## [Source records]
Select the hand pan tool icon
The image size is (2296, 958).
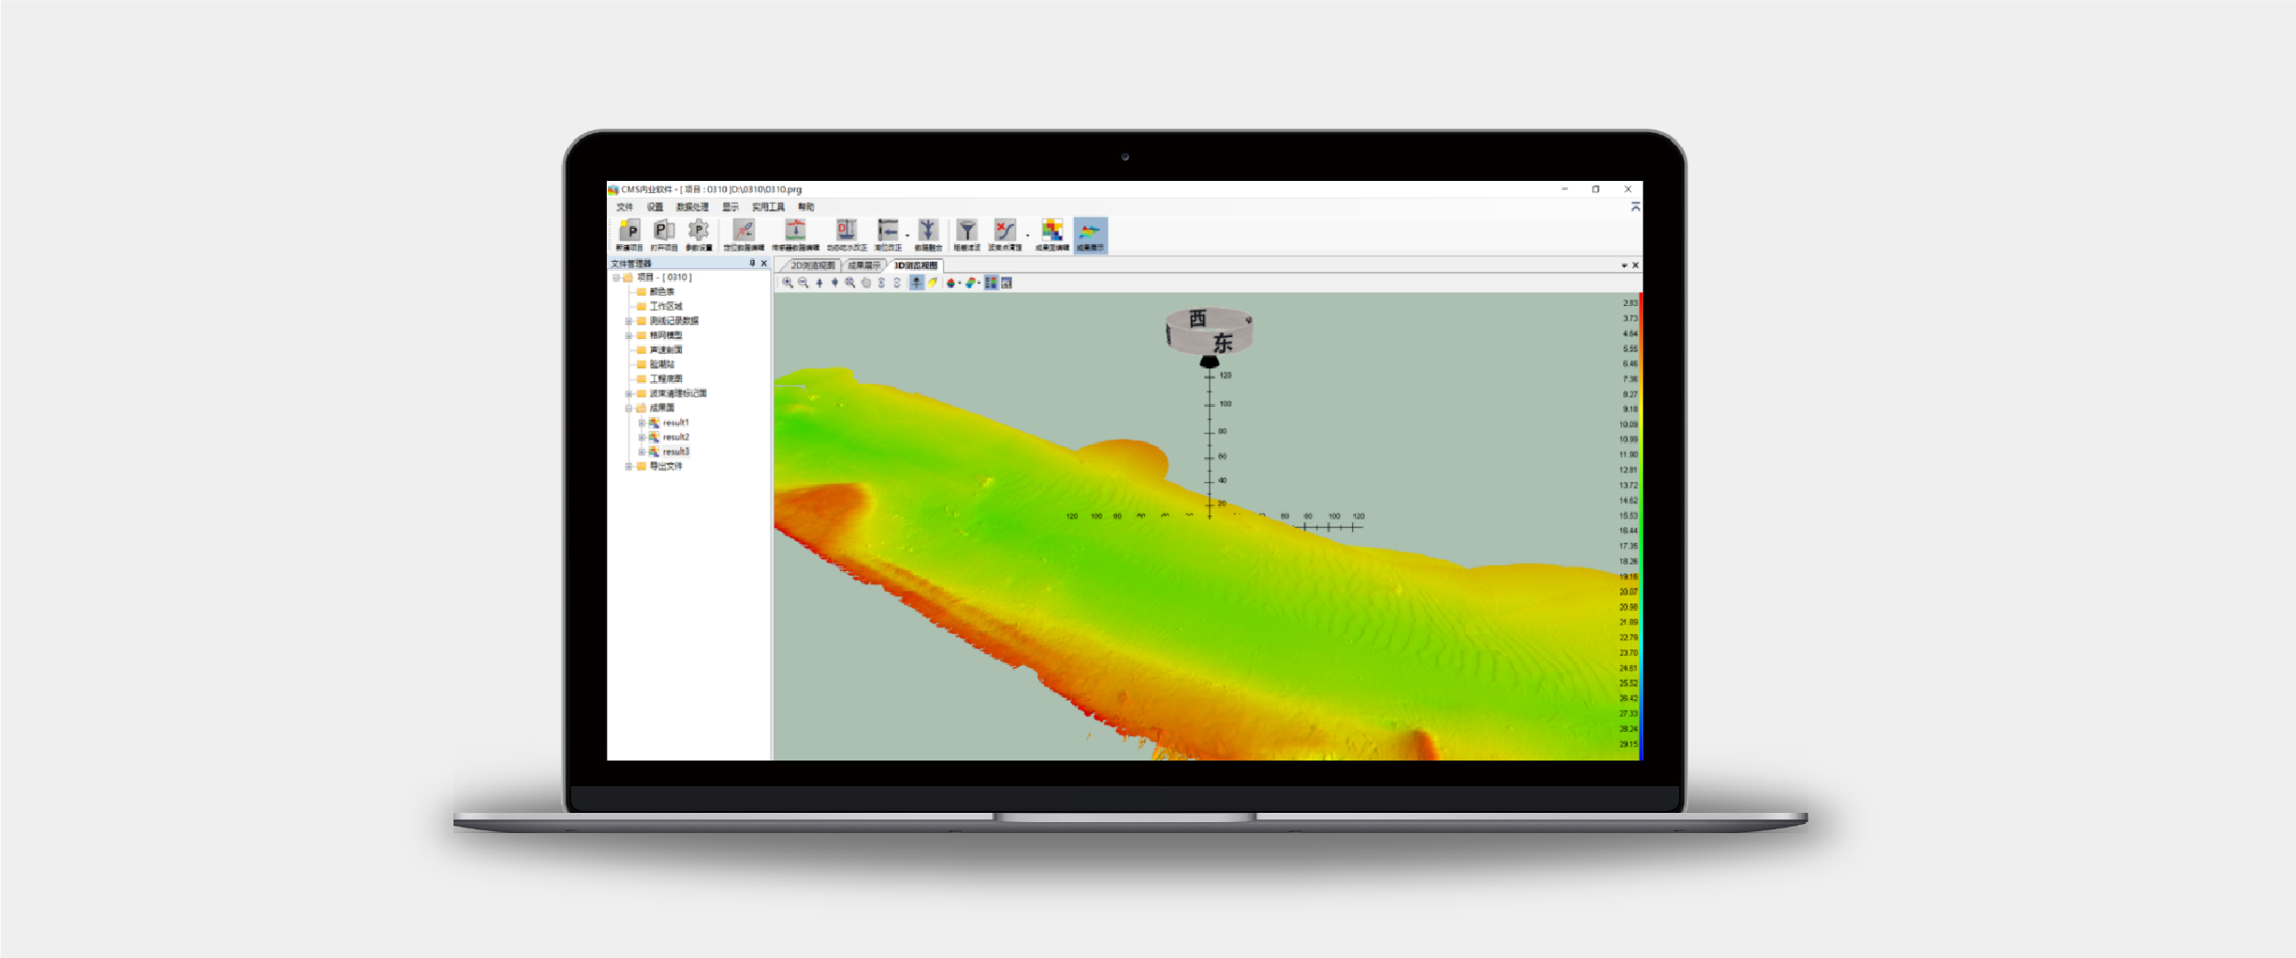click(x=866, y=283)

==

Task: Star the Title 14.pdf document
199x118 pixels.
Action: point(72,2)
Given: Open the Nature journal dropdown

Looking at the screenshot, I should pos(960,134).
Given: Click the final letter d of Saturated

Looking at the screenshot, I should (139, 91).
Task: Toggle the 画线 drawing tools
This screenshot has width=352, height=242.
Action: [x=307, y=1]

## [Exercise aim]
Out of the data above, set down the lines from the one with "199x118 pixels." to the one with "Task: Toggle the 画线 drawing tools", both included, exactly as written and with no additions.

## [Worked solution]
199x118 pixels.
Action: point(72,2)
Given: Open the Nature journal dropdown

Looking at the screenshot, I should pos(960,134).
Given: Click the final letter d of Saturated

Looking at the screenshot, I should (139, 91).
Task: Toggle the 画线 drawing tools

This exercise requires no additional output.